2. The motion is supported by the affidavit of the plaintiff sworn on 14th February, 2017 and the grounds on the body of the motion. The reasons advanced for the application were that this suit was dismissed on 16th November, 2012 and the Hon. Judge Dulu in his ruling ordered the plaintiff’s advocate Lawrence Mwangi to pay the costs of the suit and also the defendant’s costs. That the advocates then on record J. K. Mwalimu & Company Advocates and Lawrence Mwangi and Company advocates entered a consent in court on 21st July, 2016 indicating that the plaintiff was the one to bear the costs of the suit contrary to what the court’s ruling had stated. That the plaintiff was never contacted prior to the recording of the consent. That he was served with a notice to show cause and appeared in court on 2nd February, 2017 and the court ordered that he risks being committed to civil jail if he does not pay a sum of KShs. 20,000/- on or before 27th February, 2017. That the entire amount sought from the plaintiff is to the tune of KShs. 122,904/- and risks being jailed. That the plaintiff lost touch with Lawrence Mwangi and that necessitated the suit to be dismissed. He contended that the mistake of his advocate should not be visited upon him.
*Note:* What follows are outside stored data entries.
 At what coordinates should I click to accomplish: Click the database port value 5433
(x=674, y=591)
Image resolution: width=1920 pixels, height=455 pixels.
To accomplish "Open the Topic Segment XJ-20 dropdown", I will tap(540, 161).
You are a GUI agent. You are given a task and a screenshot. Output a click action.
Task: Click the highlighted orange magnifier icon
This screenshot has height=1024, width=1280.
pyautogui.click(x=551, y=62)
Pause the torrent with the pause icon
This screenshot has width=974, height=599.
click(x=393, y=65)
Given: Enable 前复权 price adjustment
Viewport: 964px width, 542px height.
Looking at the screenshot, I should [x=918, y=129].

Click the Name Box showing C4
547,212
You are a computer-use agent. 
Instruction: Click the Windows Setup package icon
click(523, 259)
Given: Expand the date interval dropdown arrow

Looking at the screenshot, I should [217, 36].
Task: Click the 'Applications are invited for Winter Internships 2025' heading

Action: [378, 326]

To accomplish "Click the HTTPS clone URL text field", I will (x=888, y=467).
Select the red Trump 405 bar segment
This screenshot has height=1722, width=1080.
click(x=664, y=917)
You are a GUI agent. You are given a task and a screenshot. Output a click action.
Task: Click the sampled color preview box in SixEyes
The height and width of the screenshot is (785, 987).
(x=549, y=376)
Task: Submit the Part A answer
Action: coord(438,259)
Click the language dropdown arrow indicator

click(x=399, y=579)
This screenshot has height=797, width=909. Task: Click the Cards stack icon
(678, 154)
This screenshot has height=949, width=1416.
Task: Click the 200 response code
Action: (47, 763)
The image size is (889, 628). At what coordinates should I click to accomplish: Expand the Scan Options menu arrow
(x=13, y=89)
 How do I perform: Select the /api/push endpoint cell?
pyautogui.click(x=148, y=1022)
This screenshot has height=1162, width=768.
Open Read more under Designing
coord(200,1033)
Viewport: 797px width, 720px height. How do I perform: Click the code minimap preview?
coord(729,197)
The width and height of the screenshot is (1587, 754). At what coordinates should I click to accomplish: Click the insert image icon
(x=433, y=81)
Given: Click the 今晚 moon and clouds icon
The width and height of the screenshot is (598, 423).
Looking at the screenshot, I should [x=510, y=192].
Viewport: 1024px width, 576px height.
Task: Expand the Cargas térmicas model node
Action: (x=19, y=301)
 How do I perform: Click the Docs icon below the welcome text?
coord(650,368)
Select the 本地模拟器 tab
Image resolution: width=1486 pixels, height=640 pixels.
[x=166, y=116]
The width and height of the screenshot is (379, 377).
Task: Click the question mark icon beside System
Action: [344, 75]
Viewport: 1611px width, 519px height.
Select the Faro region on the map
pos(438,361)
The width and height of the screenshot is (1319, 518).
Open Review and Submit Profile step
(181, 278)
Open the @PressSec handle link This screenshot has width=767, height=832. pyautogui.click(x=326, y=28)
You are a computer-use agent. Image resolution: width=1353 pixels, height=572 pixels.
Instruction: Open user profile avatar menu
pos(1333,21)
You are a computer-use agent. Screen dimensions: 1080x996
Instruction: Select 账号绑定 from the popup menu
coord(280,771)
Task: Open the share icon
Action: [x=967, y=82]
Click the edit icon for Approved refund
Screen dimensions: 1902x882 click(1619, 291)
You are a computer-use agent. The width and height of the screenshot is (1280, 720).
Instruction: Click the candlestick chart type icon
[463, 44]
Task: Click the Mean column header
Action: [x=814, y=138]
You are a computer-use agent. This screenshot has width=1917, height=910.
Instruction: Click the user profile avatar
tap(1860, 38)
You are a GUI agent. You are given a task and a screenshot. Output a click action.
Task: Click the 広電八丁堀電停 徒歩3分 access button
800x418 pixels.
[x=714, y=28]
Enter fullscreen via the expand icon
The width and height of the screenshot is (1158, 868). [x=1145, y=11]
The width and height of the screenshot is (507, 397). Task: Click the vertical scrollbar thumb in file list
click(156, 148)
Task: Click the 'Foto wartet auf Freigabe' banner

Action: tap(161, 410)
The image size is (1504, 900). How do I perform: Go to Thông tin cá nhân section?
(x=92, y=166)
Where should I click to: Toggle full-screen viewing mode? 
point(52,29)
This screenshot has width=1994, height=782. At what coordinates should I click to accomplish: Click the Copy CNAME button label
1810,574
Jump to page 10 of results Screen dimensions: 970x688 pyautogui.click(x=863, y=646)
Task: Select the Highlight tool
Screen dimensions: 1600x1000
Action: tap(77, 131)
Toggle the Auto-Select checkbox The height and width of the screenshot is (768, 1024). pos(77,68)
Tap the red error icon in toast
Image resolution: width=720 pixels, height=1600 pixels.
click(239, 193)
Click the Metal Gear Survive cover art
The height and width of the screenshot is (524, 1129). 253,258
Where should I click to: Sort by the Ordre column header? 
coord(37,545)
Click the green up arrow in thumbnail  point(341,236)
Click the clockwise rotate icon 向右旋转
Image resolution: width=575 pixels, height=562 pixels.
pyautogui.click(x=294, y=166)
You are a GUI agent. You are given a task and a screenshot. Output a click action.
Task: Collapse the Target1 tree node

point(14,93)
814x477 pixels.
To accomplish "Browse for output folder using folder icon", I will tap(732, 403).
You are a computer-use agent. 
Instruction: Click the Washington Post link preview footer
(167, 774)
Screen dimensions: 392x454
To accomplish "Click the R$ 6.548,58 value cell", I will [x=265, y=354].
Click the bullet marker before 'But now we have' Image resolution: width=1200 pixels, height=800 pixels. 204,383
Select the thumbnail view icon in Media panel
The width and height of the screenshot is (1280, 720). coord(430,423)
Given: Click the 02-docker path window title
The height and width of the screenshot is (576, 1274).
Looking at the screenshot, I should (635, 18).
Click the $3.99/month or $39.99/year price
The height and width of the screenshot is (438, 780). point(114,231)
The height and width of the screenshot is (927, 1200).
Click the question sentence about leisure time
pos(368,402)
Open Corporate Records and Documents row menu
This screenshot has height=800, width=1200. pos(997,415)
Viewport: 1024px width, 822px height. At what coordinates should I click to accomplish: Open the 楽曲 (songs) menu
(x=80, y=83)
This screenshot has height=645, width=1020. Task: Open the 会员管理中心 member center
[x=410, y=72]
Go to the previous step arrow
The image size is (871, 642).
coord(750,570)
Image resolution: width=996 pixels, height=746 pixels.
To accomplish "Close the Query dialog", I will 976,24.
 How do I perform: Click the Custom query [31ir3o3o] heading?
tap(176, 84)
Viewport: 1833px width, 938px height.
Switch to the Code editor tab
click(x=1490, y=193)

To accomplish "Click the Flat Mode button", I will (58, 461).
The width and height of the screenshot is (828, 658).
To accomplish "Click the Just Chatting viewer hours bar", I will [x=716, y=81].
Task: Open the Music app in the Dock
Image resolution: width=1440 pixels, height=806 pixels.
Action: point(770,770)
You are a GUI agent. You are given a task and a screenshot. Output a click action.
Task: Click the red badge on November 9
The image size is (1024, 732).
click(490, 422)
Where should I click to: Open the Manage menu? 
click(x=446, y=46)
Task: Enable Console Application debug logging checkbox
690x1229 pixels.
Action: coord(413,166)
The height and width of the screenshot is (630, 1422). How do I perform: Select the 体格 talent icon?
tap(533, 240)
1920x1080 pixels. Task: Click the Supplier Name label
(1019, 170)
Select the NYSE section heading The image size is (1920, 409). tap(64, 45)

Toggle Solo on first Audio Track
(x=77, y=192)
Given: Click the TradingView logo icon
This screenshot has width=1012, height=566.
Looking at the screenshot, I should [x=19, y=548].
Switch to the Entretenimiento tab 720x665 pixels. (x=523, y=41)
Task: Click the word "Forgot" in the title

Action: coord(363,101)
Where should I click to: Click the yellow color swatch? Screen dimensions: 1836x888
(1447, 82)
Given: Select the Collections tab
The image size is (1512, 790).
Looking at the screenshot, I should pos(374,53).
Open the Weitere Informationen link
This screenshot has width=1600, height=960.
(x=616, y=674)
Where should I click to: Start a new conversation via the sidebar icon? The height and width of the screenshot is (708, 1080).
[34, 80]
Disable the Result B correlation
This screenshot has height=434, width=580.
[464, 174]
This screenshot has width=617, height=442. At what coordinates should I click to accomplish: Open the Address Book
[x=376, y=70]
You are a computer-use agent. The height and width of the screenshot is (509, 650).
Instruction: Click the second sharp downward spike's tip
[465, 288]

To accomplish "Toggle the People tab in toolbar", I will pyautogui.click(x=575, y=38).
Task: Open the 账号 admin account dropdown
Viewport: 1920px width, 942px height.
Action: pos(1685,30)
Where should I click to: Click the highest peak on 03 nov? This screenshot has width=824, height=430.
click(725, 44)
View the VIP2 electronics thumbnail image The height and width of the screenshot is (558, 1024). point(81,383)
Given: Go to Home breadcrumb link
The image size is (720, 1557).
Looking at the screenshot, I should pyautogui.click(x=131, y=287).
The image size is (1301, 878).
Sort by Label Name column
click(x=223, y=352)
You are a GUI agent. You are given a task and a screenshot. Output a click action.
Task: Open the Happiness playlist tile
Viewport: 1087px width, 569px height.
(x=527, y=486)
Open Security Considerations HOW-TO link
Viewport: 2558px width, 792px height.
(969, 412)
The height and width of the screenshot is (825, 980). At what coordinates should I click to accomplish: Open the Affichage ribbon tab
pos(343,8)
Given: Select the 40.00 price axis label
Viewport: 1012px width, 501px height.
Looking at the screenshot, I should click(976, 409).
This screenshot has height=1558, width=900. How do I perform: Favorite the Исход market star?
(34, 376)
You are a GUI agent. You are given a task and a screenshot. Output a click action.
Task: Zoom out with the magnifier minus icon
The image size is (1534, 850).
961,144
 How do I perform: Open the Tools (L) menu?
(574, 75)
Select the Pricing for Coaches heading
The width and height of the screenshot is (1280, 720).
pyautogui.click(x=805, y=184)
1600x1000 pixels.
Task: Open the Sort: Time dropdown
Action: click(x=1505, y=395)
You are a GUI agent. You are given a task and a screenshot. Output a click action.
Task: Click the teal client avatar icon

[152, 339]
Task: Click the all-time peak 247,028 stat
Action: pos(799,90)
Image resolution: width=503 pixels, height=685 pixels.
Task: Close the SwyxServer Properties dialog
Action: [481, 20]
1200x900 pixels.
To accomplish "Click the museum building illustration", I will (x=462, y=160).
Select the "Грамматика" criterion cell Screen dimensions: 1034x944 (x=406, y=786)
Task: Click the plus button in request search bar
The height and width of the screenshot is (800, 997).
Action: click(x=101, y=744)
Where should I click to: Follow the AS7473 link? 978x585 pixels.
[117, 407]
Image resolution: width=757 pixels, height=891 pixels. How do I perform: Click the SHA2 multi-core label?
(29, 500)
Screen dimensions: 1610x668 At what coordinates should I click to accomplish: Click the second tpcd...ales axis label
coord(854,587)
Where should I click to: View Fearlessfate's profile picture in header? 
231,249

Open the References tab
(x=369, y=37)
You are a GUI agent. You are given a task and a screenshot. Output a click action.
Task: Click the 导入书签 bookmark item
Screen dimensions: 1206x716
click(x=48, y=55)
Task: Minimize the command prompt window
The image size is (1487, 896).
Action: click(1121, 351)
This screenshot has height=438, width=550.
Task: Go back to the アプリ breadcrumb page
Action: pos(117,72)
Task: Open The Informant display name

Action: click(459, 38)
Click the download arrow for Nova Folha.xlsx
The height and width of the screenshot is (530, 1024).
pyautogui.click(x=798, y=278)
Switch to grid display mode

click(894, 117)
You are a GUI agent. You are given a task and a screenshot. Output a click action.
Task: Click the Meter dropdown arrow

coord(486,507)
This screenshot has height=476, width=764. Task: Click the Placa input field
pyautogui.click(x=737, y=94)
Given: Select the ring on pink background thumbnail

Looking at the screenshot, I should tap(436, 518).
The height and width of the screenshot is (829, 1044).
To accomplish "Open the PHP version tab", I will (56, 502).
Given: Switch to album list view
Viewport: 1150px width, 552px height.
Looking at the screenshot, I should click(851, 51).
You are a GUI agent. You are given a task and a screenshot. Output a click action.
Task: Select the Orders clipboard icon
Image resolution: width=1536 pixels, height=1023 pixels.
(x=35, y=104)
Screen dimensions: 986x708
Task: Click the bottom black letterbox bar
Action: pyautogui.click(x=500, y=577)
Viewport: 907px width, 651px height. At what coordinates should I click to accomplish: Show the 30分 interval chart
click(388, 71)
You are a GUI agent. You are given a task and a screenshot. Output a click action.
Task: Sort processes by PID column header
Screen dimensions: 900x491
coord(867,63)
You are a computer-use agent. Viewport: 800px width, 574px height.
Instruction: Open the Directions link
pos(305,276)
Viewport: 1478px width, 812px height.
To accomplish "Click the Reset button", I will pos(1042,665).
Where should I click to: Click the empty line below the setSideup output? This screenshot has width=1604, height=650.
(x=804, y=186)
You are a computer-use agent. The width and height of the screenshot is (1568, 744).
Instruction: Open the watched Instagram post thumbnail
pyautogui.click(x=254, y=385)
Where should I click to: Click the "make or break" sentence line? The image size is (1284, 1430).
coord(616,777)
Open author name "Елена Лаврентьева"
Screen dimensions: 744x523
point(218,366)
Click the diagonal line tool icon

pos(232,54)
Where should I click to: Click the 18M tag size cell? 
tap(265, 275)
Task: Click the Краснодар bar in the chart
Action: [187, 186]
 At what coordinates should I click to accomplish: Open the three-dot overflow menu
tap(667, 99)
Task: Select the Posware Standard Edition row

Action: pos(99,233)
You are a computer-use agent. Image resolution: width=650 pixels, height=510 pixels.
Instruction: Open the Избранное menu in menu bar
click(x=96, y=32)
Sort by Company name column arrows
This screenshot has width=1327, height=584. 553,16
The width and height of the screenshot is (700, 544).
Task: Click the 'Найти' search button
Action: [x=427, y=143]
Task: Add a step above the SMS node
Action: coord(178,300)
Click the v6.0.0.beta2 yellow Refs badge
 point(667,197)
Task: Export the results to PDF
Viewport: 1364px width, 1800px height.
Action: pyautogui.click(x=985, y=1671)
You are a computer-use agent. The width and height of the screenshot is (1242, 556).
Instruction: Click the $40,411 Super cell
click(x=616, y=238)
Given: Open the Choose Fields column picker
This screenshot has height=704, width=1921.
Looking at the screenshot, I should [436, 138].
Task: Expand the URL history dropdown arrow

3. In response thereto the 1st defendant through Grace M. Nyaata advocate in conduct in this matter filed a replying affidavit on 21st March, 2017. She contended that the 2nd defendant was at the time of entry of consent on record for the plaintiff and it is presumed that the consent was entered on instructions of the plaintiff. That the plaintiff has not made any complaint against the 2nd defendant to demonstrate that he acted without instructions. That the plaintiff was served with a notice to show cause in the first instance on 24th October, 2016 but never made the present Application. That he admitted to having perused the court record sometime in November, 2016 but failed to act with speed. That in the circumstances an inference is drawn that the 2nd defendant acted on the plaintiff’s instructions.
4. The 2nd defendant filed a replying affidavit on 4th April, 2017 contending that he travelled to the U.S.A. for studies which thing he informed the plaintiff who should have been prudent enough to follow up on his case. That the matter was dismissed while he was away. That the plaintiff informed him that the1st defendant is his uncle and he would be able to settle the matter amicably with him. That had the Plaintiff not instructed him the plaintiff could not have gone ahead to record the consent on 2nd February, 2017.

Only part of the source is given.